Держался-держался Воротынцев, но тут за живое задели. Нельзя не отодвинуться:
— Знаете, совсем уж так — бескорыстный — сказать нельзя.
Только это и произнёс, вот только это одно! — но сразу все насторожились! Замолкли так же дружно, как дружно говорили, — и на полковника! Приват-доцент поправил роговые очки, старшая дама надела черепаховые, оттого очень грозней, ещё и при толстых быстрых локотках. Все ждали объяснений.
Начал — так вытягивай. (Верочка смотрела с тревогой).
— У нас на фронте к Земгору... — (как бы это им поаккуратнее?) — ... отношение и такое и сякое. Делают немало, да... Хотя и странно, что, например, санитарное дело поручается любителям, не входящим в строенье частей. Делают немало, но и... штаты же велики, уж слишком. И все должности заняты почему-то не стариками, не инвалидами, а военнообязанными.
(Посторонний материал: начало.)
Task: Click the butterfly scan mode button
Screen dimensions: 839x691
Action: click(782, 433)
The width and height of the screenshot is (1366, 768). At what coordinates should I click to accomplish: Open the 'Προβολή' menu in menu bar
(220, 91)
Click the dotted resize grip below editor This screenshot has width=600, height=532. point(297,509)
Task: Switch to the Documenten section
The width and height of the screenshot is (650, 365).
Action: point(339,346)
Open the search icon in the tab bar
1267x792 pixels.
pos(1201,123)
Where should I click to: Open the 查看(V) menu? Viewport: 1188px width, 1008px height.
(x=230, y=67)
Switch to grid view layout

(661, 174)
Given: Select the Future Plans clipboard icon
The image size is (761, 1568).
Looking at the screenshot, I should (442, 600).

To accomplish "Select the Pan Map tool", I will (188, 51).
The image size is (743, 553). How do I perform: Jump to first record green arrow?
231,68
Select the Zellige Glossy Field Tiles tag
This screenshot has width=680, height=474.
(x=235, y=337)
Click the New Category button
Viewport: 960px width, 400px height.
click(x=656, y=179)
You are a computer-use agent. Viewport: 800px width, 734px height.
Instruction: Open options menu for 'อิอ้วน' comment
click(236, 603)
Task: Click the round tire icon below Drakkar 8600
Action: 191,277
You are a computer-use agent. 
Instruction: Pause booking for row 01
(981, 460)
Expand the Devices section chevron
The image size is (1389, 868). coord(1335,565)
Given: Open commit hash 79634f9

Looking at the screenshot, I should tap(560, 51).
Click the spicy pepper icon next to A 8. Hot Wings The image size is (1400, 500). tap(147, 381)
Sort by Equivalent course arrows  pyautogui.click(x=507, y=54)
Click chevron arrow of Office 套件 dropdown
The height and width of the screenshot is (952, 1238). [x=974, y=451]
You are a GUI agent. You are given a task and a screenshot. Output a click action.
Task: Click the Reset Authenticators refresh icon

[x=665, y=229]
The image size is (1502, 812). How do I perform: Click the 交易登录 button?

Большей частью — молодыми интеллигентами... Дезертиры — у них санитарами... — Уже чувствовал слитное осуждение себе.
— Но ведь делают же — какое дело! — вырвалась старшая дама, первою изо всех. — Работают — для победы!
Ещё не возражали — ещё только напряжённо-неодобрительно замолчали, — а Воротынцев ощутил, что краснеет. Оказывается, вот что: совсем не просто среди них говорить. Послушаешь — так легко всем болтается, а начнёшь сам — почему, при ясности мысли, выглядишь смешным?
— И банный поезд — ещё не самое дальнее, а то — рытьё колодцев в пятнадцати верстах от передовой линии, или осушка болот, — могло бы и конца войны подождать... Удовлетворяют уже не действительные потребности армии, а придуманные. И раненых содержат неправильно. — Но под силой осуждающего давления: — Я сам как раз не считаю, что...
Солгал, скривил, отступил — да почему ж не получается? Моё мнение! именно я так думаю! Почему такая мямля, мысли не складываются, и краска на лице, позор! Какая-то тугая препятственная атмосфера. На генералов шёл — не боялся. Потому что там шёл — революционно. А здесь боязно: реакционно, самое уничтожительное.